Psychedelisch, aber mit Bodenhaftung: Entsprechend wurde die Platte in Adrian Sherwoods On-U-Sound-Studio von Musikern wie Skip McDonald, Doug Wimbish oder Keith LeBlanc eingespielt, die schon in den siebziger Jahren auf „Rapper's Delight“ recht mannschaftsdienlich die Sugarhill Gang unterstützten. Heute beschränkt man sich auf verflochtene Afro- und Dancefloor- Rhythmen, Dub-Einschübe und asiatische Sounds, zu denen sich der Text mehr als Jazz-Improvisation fügt.
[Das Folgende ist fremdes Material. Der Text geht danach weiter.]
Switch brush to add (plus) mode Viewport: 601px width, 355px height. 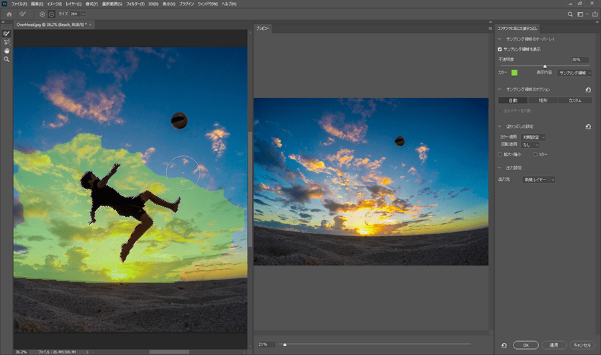[x=43, y=13]
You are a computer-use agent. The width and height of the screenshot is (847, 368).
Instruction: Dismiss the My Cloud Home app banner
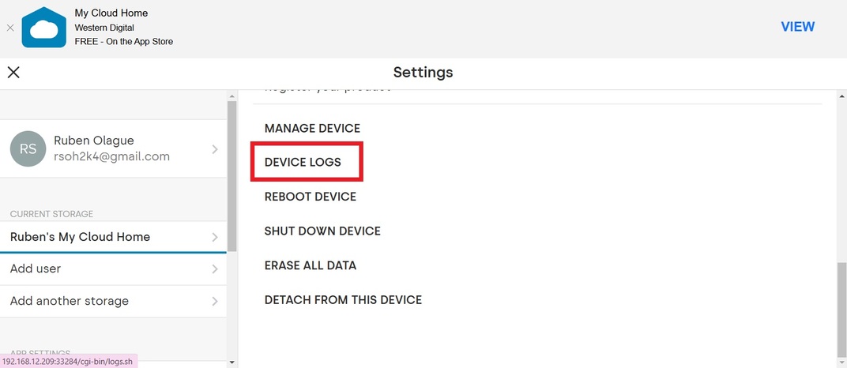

Ohne klare Strophenfolgen liegt die Stimme nicht über, sondern neben dem Groove, etwa auf „Griot's Tale“ oder dem seltsam leicht dahinschwebenden „Mortal Passage“, wo der Tod nur als Metapher einer Reise durch die Zeiten herhält. Jalal kommentiert, die Musik trägt das Ganze wie ein weicher Teppich aus dem Orient. Jeder andere Rapper würde bei dieser Art von Swamp-Rap aufgeregt im Flausch versinken. Harald Fricke
Speech: dito (Chrysalis)
Jalal: On the One (EfA)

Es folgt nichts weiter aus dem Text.